Goal of the exercise:
List every line of the listing that contains the word "blue".

Supplied material:
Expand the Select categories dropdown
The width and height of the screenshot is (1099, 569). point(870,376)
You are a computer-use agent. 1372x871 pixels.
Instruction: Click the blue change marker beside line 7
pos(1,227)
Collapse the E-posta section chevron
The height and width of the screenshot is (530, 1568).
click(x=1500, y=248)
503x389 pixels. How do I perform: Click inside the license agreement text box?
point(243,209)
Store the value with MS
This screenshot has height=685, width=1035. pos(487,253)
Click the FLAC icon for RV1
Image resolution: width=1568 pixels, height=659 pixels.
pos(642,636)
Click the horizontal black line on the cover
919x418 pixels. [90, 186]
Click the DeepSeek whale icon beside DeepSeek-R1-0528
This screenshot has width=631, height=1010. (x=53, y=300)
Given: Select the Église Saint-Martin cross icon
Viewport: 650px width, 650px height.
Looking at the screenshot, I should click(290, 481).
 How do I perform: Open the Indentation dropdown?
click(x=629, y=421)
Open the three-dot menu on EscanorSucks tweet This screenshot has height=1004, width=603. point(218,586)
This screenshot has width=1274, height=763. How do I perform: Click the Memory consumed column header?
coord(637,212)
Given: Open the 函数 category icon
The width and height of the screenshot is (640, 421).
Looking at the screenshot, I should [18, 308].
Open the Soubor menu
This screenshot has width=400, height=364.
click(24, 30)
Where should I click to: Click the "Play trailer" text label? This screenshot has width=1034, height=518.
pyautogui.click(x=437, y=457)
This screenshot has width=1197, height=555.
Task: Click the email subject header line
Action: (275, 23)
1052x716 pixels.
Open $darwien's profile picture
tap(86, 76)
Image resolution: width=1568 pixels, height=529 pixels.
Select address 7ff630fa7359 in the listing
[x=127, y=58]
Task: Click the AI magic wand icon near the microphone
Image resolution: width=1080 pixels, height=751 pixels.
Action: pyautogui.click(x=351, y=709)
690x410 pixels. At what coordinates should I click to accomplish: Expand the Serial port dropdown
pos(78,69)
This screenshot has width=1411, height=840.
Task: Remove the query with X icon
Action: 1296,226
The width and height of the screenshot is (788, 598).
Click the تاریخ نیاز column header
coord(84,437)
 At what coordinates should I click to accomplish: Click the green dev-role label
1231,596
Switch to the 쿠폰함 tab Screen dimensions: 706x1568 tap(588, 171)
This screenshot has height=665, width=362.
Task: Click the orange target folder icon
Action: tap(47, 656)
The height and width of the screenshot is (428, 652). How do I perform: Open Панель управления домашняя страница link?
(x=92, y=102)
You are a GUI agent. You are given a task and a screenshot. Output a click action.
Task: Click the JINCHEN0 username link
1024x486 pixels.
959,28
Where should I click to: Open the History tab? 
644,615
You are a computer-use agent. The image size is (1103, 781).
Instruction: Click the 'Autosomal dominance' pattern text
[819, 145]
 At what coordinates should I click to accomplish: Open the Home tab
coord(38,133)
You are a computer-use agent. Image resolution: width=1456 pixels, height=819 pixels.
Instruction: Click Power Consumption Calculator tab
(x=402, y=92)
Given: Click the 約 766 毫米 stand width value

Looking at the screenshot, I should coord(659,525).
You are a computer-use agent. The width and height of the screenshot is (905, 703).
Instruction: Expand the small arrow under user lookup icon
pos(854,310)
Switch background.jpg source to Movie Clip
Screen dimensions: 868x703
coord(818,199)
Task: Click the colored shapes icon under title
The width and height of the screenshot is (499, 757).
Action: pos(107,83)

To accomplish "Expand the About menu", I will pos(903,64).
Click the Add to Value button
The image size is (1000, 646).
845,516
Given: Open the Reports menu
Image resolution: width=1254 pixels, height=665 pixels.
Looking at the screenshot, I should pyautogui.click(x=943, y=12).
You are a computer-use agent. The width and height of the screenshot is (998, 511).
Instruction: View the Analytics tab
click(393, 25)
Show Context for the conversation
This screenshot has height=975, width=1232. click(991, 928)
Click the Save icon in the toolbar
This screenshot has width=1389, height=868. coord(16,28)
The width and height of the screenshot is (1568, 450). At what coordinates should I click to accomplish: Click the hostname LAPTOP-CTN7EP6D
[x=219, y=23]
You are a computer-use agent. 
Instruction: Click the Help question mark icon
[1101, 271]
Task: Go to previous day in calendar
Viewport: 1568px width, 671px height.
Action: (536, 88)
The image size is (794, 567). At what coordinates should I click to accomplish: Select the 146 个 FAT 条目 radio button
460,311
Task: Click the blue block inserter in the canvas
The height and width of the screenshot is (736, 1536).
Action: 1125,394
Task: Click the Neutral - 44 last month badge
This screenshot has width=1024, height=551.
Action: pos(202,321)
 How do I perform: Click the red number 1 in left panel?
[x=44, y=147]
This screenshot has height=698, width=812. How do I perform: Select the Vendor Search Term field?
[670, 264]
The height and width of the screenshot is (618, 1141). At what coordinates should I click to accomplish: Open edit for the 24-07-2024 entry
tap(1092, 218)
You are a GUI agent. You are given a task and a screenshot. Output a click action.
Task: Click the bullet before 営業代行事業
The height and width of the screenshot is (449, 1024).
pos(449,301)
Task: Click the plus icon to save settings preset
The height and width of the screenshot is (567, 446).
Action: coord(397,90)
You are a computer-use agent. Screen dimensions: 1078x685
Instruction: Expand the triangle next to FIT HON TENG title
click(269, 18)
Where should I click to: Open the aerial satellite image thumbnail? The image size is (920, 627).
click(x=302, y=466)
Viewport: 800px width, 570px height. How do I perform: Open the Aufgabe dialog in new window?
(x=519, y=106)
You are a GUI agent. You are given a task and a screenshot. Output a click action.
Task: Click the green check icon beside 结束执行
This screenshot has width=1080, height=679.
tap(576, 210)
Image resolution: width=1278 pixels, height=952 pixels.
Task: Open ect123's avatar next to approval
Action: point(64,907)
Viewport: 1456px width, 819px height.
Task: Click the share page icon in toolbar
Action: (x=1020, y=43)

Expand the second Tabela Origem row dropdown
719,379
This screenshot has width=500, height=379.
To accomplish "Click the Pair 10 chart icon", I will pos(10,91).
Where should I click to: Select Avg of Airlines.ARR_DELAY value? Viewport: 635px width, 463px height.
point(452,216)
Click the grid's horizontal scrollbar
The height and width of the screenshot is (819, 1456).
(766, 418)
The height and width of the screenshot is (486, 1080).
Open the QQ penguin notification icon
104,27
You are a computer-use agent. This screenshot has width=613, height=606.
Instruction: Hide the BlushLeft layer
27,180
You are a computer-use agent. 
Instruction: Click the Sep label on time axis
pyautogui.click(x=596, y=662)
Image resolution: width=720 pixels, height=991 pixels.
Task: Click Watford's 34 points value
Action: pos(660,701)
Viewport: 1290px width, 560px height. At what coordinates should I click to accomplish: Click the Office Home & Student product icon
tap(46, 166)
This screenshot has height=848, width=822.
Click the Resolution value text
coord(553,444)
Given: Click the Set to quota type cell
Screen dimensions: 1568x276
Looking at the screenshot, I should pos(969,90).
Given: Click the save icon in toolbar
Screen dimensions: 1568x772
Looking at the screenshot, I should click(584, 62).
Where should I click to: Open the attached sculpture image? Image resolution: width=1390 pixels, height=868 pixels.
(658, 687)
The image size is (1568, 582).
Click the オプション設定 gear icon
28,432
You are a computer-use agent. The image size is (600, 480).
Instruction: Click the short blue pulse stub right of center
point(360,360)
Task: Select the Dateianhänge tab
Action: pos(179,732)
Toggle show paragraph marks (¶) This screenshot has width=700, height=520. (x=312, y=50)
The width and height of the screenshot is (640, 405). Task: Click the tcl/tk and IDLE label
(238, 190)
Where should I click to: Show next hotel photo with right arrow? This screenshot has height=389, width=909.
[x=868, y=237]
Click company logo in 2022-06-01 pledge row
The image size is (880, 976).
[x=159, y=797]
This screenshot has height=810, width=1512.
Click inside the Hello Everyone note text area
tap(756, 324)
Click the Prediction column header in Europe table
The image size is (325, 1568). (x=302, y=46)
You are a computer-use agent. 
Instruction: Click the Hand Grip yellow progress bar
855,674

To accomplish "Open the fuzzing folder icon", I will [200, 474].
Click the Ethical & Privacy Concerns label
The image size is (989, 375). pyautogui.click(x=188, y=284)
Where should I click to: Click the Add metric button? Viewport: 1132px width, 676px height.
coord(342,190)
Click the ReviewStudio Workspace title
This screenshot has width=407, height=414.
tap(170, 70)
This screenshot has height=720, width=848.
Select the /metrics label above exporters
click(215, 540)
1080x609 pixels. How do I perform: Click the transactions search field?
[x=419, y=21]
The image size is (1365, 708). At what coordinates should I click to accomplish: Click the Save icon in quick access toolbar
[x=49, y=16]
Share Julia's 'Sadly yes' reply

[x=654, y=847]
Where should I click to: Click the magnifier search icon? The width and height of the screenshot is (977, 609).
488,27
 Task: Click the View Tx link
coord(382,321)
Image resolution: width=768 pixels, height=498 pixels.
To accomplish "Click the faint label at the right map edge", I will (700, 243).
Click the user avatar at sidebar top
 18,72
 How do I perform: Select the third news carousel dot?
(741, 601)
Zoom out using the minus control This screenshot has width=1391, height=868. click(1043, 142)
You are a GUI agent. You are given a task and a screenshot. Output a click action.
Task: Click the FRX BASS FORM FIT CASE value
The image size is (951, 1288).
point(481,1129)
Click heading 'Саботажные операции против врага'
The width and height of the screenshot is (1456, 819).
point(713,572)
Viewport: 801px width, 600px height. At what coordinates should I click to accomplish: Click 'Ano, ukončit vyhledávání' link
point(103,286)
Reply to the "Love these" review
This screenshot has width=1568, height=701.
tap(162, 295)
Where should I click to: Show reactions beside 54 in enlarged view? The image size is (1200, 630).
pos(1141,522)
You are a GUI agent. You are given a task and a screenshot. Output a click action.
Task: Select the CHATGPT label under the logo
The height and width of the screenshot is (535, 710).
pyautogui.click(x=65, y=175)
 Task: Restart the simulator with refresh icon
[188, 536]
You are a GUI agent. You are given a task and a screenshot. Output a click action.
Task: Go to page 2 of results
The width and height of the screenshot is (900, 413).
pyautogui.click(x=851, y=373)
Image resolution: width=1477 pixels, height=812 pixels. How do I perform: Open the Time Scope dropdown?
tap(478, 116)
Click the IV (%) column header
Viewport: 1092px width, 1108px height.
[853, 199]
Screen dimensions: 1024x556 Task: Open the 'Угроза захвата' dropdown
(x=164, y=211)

Worked solution:
Instruction: Click the blue change marker beside line 7
Task: Click the blue block inserter in the canvas
Instruction: Click the short blue pulse stub right of center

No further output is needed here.